I agree with RR that this is odd, and that we could have used an answer. This footnote is in deep tension with the text of the opinion. As I noted below, the Court took pains to distinguish the duty of good faith from the other traditional duties. Also, in January, I explained at length why the plaintiffs misunderstood the role of bad faith in rebutting the business judgment rule. In the opinion today, the Court made the same essential points, though more briefly. The bottom line: bad faith can be used for "rebutting the business judgment rule presumptions" and for "evaluating the availability of charter-authorized exculpation from monetary damage liability after liability has been established." (p. 40) But we don't know if it can be an independent basis for liability?

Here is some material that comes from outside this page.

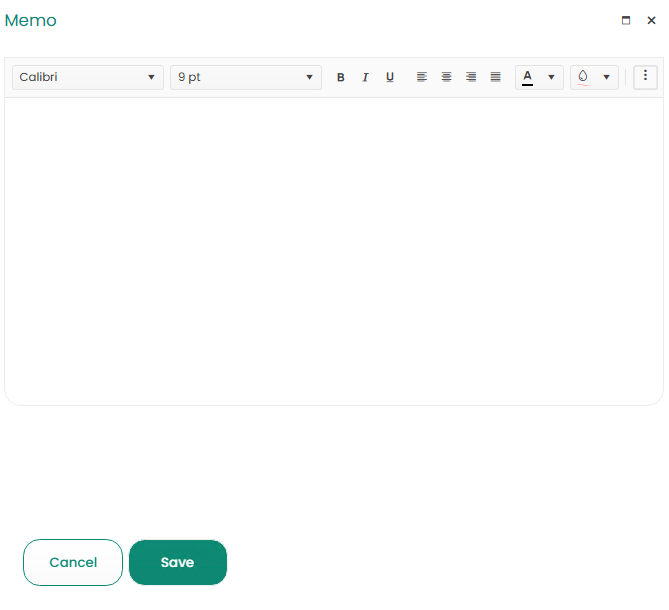Align text to the right
Viewport: 669px width, 610px height.
click(x=471, y=77)
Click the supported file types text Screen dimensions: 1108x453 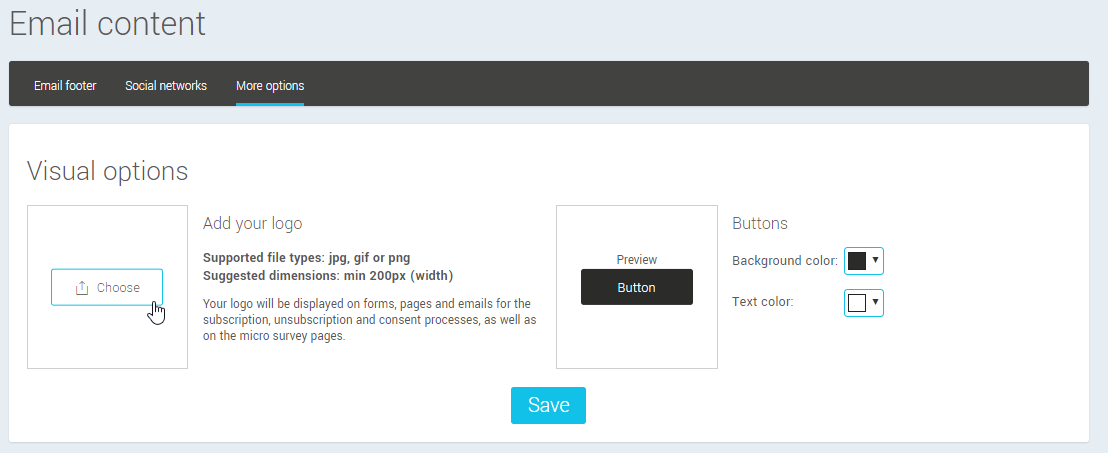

In addition, the Court describes actions that must be "proscribed" using the duty of good faith: "To protect the interests of the corporation and its shareholders, fiduciary conduct ... which does not involve disloyalty (as traditionally defined) but is qualitatively more culpable than gross negligence, should be proscribed." Does the duty serve as a "proscription" if it cannot be summoned as an independent basis for liability?
Finally, the Court notes that "highly significant consequences" flow from distinguishing the duty of care and the duty of good faith. The two consequences it discusses are exculpation under Section 102(b)(7) and indemnification under Section 145. Strange that the Court does not mention in this part of the opinion the possibility that the duty of care might be the basis of liability (at least, theoretically) while the duty of good faith might not.
All of this suggests to me that footnote 112 was an afterthought designed to secure a vote for the opinion in pursuit of unanimity. But as for why one or more of the justices perceived this to be necessary is not at all clear to me.